Nawet 15 lat pozbawienia wolności grozi 33-letniemu mieszkańcowi Kielc, który jest podejrzany o usiłowanie rozboju z użyciem niebezpiecznego narzędzia na 75-letnim mężczyźnie.
W ostatnią sobotę września do dyżurnego kieleckiej komendy wpłynęło zgłoszenie, że na przystanku na Malikowie leży ranny mężczyzna. Policjanci natychmiast pojechali na miejsce i ustalili, że przed godziną 22.00 do 75-latka czekającego na autobus podszedł około 30-letni mężczyzna, który zażądał 20 złotych. Gdy senior odmówił, agresor kilkukrotnie go uderzył, a następnie wyciągnął nóż, którym na szczęście niegroźnie ranił nogi 75-latka. Poszkodowany trafił pod opiekę lekarzy w stanie niezagrażającym jego życiu.

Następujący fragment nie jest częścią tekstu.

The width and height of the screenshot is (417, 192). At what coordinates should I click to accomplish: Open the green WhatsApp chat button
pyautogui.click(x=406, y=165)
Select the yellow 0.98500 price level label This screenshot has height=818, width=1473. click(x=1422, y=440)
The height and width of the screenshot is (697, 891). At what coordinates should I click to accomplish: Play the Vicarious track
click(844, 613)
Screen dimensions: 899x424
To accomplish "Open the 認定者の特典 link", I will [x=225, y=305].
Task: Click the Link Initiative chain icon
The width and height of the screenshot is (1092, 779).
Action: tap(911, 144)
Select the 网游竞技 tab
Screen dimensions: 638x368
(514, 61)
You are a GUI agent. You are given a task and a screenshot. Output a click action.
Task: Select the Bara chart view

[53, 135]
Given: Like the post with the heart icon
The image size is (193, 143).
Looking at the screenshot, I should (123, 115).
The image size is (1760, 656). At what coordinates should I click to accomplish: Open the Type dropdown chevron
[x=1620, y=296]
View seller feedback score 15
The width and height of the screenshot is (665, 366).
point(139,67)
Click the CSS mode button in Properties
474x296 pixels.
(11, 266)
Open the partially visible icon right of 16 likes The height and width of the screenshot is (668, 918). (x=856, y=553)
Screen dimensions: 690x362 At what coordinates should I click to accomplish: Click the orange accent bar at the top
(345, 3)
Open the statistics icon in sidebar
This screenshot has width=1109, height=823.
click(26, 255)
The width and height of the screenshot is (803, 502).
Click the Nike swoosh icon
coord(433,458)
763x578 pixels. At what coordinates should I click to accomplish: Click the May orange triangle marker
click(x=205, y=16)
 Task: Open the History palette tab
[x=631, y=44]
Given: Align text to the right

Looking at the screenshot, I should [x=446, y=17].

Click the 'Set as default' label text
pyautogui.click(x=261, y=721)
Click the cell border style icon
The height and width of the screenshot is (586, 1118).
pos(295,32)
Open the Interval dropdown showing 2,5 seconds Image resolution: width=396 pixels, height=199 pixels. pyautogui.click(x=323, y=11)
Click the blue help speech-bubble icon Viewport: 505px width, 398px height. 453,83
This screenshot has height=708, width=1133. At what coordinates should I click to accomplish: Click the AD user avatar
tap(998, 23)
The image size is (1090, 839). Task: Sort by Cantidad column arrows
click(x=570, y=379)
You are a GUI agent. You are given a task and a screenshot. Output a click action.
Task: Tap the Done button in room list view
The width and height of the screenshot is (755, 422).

Kryminalni z Komisariatu Policji II w Kielcach, do których trafiła sprawa po analizie zebranych materiałów ustalili, kto był agresorem. W poniedziałek przed południem kryminalni zatrzymali 33-letniego mieszkańca miasta. Mężczyzna już usłyszał zarzut usiłowania rozboju z użyciem niebezpiecznego narzędzia, za co może mu grozić kara do 15 lat pozbawienia wolności. Decyzją sądu wobec 33-latka zastosowano areszt tymczasowy na 3 miesiące.